Morte tropical é árida. Não sonora
a não ser que búzio ou crótalo a console.
Não brota do coração de cardos.
Emerge de conchas, coivaras, espelhos
vem das fontes noturnas do inóspito
galga penínsulas da alma, trapézios sutis
e os lumes do tempo atravessa
como louca iluminada lua rural
devassa através e martírios
de mirtos agudos coroada
de espinhos servis drapeada.
Veste cambraia de sombras
cai sobre rosto dos homens
como orvalho ou loucura.
Noite tropical é nua
cambriana, sedenta, indomada
dorme nas redes, assola alpendres
ri sem dentes, intumesce velórios.
Parceira do clima e do vômito
adepta da seca e do quântico.
Morte tropical é profunda atenta profeta
árido seu esgar ósseo
surdo seu chegar sem prumo
russo seu roçar múcio.
Intestina, dolorosa chega atrasada
convive com fumo do casebre (rumor de abelha)
é rural, urbana, surreal, não rima com horta
divide com aurora grossos lábios de claridade.

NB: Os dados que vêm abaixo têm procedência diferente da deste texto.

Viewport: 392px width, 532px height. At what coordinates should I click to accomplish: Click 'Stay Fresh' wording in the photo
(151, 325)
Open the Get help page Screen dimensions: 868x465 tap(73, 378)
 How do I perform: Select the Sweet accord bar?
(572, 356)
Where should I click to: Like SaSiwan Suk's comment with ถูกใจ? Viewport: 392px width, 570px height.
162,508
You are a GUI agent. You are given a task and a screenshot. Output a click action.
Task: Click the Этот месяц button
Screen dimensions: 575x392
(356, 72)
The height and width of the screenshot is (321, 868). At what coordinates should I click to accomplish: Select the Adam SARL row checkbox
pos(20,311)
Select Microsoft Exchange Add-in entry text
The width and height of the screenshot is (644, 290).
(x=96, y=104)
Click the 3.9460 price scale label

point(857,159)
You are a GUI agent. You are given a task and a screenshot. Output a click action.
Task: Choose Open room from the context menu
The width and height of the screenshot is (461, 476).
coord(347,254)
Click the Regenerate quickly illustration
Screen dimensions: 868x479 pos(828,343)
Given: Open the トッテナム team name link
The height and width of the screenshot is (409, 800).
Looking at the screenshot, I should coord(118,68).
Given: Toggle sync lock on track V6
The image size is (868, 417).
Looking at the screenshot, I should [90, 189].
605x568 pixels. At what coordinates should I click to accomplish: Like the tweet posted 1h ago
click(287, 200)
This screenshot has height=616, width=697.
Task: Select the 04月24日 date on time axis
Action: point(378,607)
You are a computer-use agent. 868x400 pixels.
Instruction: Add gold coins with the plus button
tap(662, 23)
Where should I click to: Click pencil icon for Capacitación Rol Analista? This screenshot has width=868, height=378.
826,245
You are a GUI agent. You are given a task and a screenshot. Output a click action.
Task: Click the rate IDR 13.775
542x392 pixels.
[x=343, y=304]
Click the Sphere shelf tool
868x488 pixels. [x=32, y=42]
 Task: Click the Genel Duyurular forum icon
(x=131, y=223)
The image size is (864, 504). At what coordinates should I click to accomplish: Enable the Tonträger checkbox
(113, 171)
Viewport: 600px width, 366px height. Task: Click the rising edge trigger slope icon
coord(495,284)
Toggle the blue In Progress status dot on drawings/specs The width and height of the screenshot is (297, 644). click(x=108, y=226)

Tem omoplatas longos, clavículas amplas
morte tropical e resoluta
com câncer e capricórnio não discute política
recebe em sua pátria escura
comarca de Caronte retirantes e outroras
cidadãos cansados das iniqüidades
do já esperado, azeita
esmagadoras engrenagens
que trópicos transportam
em seus ombros atlas
cangas e cargas
mas com têmpera inteira
cerviz em riste.
A morte tropical é casta e constante.
VÍBORA AMADA
Tuas veias infinitas me demoram
olhos arvoram-se de estrelas esplêndidas
plêiades fundas
como noite do espírito.
Dias e noites enamorados
aortas das igrejas percorreram
assaltaram de luz vitrais góticos
em cópulas bem e mal homoamaram-se
cariátides de pedra logo supuraram.
Rosto de lágrima resplandece
entre prantos de treva
e aleluias áridas.
Ímpetos são-te os seios incrédulos
empinados pelo meu desejo esdrúxulo.
São-te olhos dois uivos verbais acesos
gritos da carne tão altos, castos
capitaneando deserto amor, ágape beduíno.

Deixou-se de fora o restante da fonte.